The data below is to be returned in full and exactly.

━━━━━━━━━━━━━━━━━━━━

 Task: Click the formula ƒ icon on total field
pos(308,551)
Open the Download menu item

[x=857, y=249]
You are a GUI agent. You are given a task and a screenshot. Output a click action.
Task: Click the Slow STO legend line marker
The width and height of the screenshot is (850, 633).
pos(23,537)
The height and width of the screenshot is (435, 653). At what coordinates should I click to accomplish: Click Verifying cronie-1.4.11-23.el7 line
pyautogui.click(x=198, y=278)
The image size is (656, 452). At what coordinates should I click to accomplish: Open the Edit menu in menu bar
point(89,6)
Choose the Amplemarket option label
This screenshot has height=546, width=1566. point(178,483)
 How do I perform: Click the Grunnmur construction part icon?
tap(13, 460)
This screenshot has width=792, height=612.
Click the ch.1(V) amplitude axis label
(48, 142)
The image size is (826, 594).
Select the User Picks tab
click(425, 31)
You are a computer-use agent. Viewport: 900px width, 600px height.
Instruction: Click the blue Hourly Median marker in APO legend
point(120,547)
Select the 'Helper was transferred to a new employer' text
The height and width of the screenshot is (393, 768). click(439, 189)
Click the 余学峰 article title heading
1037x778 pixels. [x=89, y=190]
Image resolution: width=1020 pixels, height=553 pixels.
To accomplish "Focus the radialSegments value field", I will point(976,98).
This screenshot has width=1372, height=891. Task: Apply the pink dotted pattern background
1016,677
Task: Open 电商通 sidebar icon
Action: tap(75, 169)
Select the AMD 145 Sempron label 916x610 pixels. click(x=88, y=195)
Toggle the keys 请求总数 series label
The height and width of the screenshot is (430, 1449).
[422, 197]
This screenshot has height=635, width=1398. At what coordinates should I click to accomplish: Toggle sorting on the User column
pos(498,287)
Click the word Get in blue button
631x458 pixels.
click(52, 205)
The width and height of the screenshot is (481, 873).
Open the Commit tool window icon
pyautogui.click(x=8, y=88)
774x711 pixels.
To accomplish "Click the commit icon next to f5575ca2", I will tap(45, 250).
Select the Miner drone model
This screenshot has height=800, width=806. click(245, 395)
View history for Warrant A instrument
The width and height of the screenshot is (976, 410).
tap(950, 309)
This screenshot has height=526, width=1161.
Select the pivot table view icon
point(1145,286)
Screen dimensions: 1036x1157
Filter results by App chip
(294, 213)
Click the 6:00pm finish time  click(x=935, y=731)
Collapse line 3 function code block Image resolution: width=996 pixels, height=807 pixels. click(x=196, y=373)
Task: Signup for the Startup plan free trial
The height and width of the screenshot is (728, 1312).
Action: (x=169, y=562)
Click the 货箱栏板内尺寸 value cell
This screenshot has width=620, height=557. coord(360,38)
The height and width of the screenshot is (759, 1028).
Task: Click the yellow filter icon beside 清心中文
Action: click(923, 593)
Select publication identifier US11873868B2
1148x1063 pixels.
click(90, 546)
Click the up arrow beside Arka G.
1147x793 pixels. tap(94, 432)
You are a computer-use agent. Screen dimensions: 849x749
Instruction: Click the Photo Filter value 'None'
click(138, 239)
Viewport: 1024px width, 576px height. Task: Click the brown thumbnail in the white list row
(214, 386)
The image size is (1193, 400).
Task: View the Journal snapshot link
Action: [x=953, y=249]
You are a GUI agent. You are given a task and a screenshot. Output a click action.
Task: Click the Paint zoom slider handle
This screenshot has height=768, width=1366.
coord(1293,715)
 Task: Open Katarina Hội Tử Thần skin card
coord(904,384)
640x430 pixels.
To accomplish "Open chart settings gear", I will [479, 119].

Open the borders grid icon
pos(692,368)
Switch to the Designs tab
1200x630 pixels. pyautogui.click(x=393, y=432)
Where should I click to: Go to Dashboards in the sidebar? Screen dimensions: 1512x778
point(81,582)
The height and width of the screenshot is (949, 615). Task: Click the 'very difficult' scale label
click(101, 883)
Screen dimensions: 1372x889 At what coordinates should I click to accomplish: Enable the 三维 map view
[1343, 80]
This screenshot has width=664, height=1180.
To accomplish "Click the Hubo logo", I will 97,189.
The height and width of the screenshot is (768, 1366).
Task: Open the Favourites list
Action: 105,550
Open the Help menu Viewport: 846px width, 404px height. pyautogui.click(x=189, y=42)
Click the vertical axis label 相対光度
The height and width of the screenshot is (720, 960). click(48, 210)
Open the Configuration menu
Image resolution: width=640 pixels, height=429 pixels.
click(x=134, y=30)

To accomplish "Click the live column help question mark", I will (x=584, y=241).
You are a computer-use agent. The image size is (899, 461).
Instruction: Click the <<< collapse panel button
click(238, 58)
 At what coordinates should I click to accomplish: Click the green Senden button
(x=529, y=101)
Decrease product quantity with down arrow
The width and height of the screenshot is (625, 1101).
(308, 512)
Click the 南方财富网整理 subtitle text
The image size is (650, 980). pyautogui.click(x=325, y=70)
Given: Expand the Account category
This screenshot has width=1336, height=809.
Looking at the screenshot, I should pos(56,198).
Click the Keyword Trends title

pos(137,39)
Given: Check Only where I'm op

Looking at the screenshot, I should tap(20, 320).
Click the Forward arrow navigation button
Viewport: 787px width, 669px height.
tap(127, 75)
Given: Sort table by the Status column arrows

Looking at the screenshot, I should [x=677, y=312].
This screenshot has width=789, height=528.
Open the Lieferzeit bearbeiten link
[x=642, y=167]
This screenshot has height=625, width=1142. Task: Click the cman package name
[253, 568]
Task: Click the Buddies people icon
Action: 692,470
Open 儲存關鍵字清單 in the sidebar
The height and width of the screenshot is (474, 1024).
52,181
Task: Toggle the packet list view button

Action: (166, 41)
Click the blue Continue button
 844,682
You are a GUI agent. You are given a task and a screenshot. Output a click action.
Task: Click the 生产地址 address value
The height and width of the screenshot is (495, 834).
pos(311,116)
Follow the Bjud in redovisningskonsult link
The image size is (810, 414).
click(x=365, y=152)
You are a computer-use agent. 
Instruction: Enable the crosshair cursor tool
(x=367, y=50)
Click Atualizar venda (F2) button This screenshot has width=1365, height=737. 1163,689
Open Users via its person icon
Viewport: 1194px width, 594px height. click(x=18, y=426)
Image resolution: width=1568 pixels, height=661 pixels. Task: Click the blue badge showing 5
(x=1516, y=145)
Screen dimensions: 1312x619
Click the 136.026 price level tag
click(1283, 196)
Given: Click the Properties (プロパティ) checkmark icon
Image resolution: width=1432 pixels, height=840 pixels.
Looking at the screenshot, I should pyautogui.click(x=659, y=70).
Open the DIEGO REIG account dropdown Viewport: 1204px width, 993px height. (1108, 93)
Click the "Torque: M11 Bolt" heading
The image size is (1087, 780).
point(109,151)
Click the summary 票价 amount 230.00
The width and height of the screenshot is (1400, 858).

━━━━━━━━━━━━━━━━━━━━

**Reply**
 Task: Click the formula ƒ icon on total field
pos(308,551)
Open the Download menu item

[x=857, y=249]
You are a GUI agent. You are given a task and a screenshot. Output a click action.
Task: Click the Slow STO legend line marker
The width and height of the screenshot is (850, 633).
pos(23,537)
The height and width of the screenshot is (435, 653). At what coordinates should I click to accomplish: Click Verifying cronie-1.4.11-23.el7 line
pyautogui.click(x=198, y=278)
The image size is (656, 452). At what coordinates should I click to accomplish: Open the Edit menu in menu bar
point(89,6)
Choose the Amplemarket option label
This screenshot has height=546, width=1566. point(178,483)
 How do I perform: Click the Grunnmur construction part icon?
tap(13, 460)
This screenshot has width=792, height=612.
Click the ch.1(V) amplitude axis label
(48, 142)
The image size is (826, 594).
Select the User Picks tab
click(425, 31)
You are a computer-use agent. Viewport: 900px width, 600px height.
Instruction: Click the blue Hourly Median marker in APO legend
point(120,547)
Select the 'Helper was transferred to a new employer' text
The height and width of the screenshot is (393, 768). click(439, 189)
Click the 余学峰 article title heading
1037x778 pixels. [x=89, y=190]
Image resolution: width=1020 pixels, height=553 pixels.
To accomplish "Focus the radialSegments value field", I will point(976,98).
This screenshot has width=1372, height=891. Task: Apply the pink dotted pattern background
1016,677
Task: Open 电商通 sidebar icon
Action: tap(75, 169)
Select the AMD 145 Sempron label 916x610 pixels. click(x=88, y=195)
Toggle the keys 请求总数 series label
The height and width of the screenshot is (430, 1449).
[422, 197]
This screenshot has height=635, width=1398. At what coordinates should I click to accomplish: Toggle sorting on the User column
pos(498,287)
Click the word Get in blue button
631x458 pixels.
click(52, 205)
The width and height of the screenshot is (481, 873).
Open the Commit tool window icon
pyautogui.click(x=8, y=88)
774x711 pixels.
To accomplish "Click the commit icon next to f5575ca2", I will tap(45, 250).
Select the Miner drone model
This screenshot has height=800, width=806. click(245, 395)
View history for Warrant A instrument
The width and height of the screenshot is (976, 410).
tap(950, 309)
This screenshot has height=526, width=1161.
Select the pivot table view icon
point(1145,286)
Screen dimensions: 1036x1157
Filter results by App chip
(294, 213)
Click the 6:00pm finish time  click(x=935, y=731)
Collapse line 3 function code block Image resolution: width=996 pixels, height=807 pixels. click(x=196, y=373)
Task: Signup for the Startup plan free trial
The height and width of the screenshot is (728, 1312).
Action: (x=169, y=562)
Click the 货箱栏板内尺寸 value cell
This screenshot has width=620, height=557. coord(360,38)
The height and width of the screenshot is (759, 1028).
Task: Click the yellow filter icon beside 清心中文
Action: click(923, 593)
Select publication identifier US11873868B2
1148x1063 pixels.
click(90, 546)
Click the up arrow beside Arka G.
1147x793 pixels. tap(94, 432)
You are a computer-use agent. Screen dimensions: 849x749
Instruction: Click the Photo Filter value 'None'
click(138, 239)
Viewport: 1024px width, 576px height. Task: Click the brown thumbnail in the white list row
(214, 386)
The image size is (1193, 400).
Task: View the Journal snapshot link
Action: [x=953, y=249]
You are a GUI agent. You are given a task and a screenshot. Output a click action.
Task: Click the Paint zoom slider handle
This screenshot has height=768, width=1366.
coord(1293,715)
 Task: Open Katarina Hội Tử Thần skin card
coord(904,384)
640x430 pixels.
To accomplish "Open chart settings gear", I will [479, 119].

Open the borders grid icon
pos(692,368)
Switch to the Designs tab
1200x630 pixels. pyautogui.click(x=393, y=432)
Where should I click to: Go to Dashboards in the sidebar? Screen dimensions: 1512x778
point(81,582)
The height and width of the screenshot is (949, 615). Task: Click the 'very difficult' scale label
click(101, 883)
Screen dimensions: 1372x889 At what coordinates should I click to accomplish: Enable the 三维 map view
[1343, 80]
This screenshot has width=664, height=1180.
To accomplish "Click the Hubo logo", I will 97,189.
The height and width of the screenshot is (768, 1366).
Task: Open the Favourites list
Action: 105,550
Open the Help menu Viewport: 846px width, 404px height. pyautogui.click(x=189, y=42)
Click the vertical axis label 相対光度
The height and width of the screenshot is (720, 960). click(48, 210)
Open the Configuration menu
Image resolution: width=640 pixels, height=429 pixels.
click(x=134, y=30)

To accomplish "Click the live column help question mark", I will (x=584, y=241).
You are a computer-use agent. The image size is (899, 461).
Instruction: Click the <<< collapse panel button
click(238, 58)
 At what coordinates should I click to accomplish: Click the green Senden button
(x=529, y=101)
Decrease product quantity with down arrow
The width and height of the screenshot is (625, 1101).
(308, 512)
Click the 南方财富网整理 subtitle text
The image size is (650, 980). pyautogui.click(x=325, y=70)
Given: Expand the Account category
This screenshot has width=1336, height=809.
Looking at the screenshot, I should pos(56,198).
Click the Keyword Trends title

pos(137,39)
Given: Check Only where I'm op

Looking at the screenshot, I should tap(20, 320).
Click the Forward arrow navigation button
Viewport: 787px width, 669px height.
tap(127, 75)
Given: Sort table by the Status column arrows

Looking at the screenshot, I should [x=677, y=312].
This screenshot has width=789, height=528.
Open the Lieferzeit bearbeiten link
[x=642, y=167]
This screenshot has height=625, width=1142. Task: Click the cman package name
[253, 568]
Task: Click the Buddies people icon
Action: 692,470
Open 儲存關鍵字清單 in the sidebar
The height and width of the screenshot is (474, 1024).
52,181
Task: Toggle the packet list view button

Action: (166, 41)
Click the blue Continue button
 844,682
You are a GUI agent. You are given a task and a screenshot. Output a click action.
Task: Click the 生产地址 address value
The height and width of the screenshot is (495, 834).
pos(311,116)
Follow the Bjud in redovisningskonsult link
The image size is (810, 414).
click(x=365, y=152)
You are a computer-use agent. 
Instruction: Enable the crosshair cursor tool
(x=367, y=50)
Click Atualizar venda (F2) button This screenshot has width=1365, height=737. 1163,689
Open Users via its person icon
Viewport: 1194px width, 594px height. click(x=18, y=426)
Image resolution: width=1568 pixels, height=661 pixels. Task: Click the blue badge showing 5
(x=1516, y=145)
Screen dimensions: 1312x619
Click the 136.026 price level tag
click(1283, 196)
Given: Click the Properties (プロパティ) checkmark icon
Image resolution: width=1432 pixels, height=840 pixels.
Looking at the screenshot, I should pyautogui.click(x=659, y=70).
Open the DIEGO REIG account dropdown Viewport: 1204px width, 993px height. (1108, 93)
Click the "Torque: M11 Bolt" heading
The image size is (1087, 780).
point(109,151)
Click the summary 票价 amount 230.00
The width and height of the screenshot is (1400, 858).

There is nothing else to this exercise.